Copying data from RAM to GPU, running all 3 phases of Badger on GPU and then copying results from GPU back to RAM (in lock-step manner) yields a runtime of 2967ms for 5K iterations. Considering this is absolutely terrible usage of the HW (read further), we still beat the best CPU times from Chapter 1 by ~15%, it’s a very solid start indeed.

Asynchronous computation

Naturally, it is not very efficient to stall the CPU for the duration of the GPU computation. They are independent devices after all and can perform their computations concurrently and asynchronously. Standard GPGPU compute model assumes that the CPU only prepares work and data for the GPU and proceeds with other work, leaving the GPU to do the rest without any additional CPU participation. When the GPU is done with the work the CPU will collect results later during the frame (or during subsequent simulation frames), thus achieving minimal/no CPU stalls. Furthermore, GPUs can simultaneously perform computation work and memory transfers which (along with DMA) ensures that, when scheduled correctly, data transfers come at no cost on either of the compute devices.

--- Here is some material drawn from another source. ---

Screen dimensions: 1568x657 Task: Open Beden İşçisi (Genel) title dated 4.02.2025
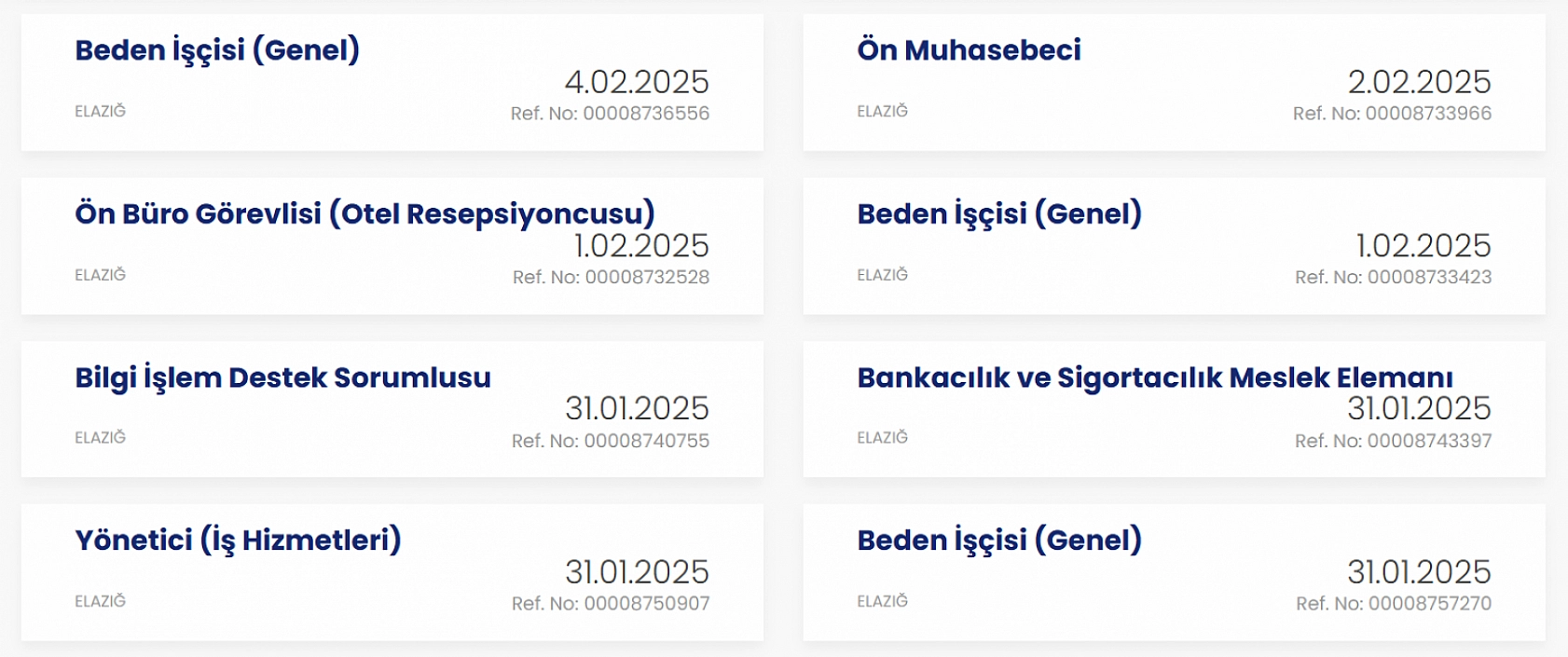point(217,50)
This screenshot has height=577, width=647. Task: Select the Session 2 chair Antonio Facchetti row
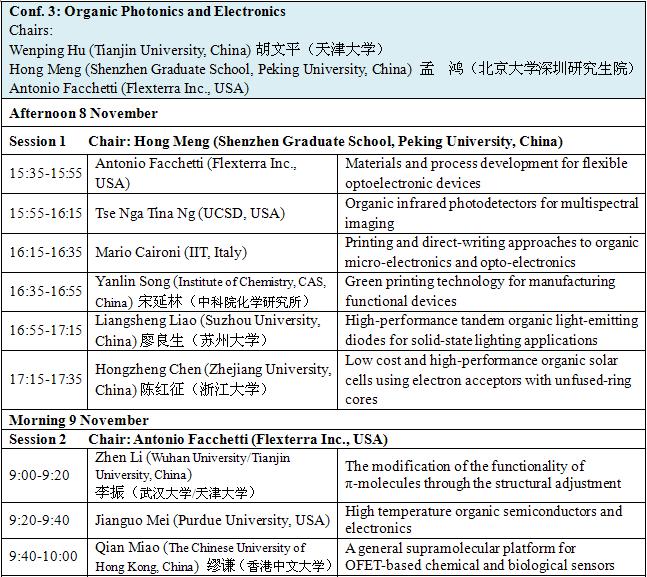coord(238,439)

Assuming our algorithm meets this criteria, we can remove the CPU <-> GPU synchronization overhead entirely in our benchmark by scheduling 5K iterations of the Badger algorithm for the GPU without waiting for each iteration to finish first and measuring the time it takes for the GPU to crunch through all of it and deliver the final results back to RAM. This results in a very favorable runtime of 432ms. At this point, our mid-end RTX 2060 card beats the best times of high-end i7-9700K CPU from Chapter 2 by a factor of 2x, still without any GPU-specific optimizations.

Optimized data access

As mentioned above, GPUs can host quite a substantial amount of HW threads, but it comes at a cost. Compared to CPU threads, GPU threads have only a limited number of registers, no stack, and very limited cache, so data need to be reloaded more often from GPU’s main memory, caches are evicted frequently and prefetching is non-existent. There is also no out-of-order execution (pipelining is present) so it’s harder to hide latencies of individually expensive instructions.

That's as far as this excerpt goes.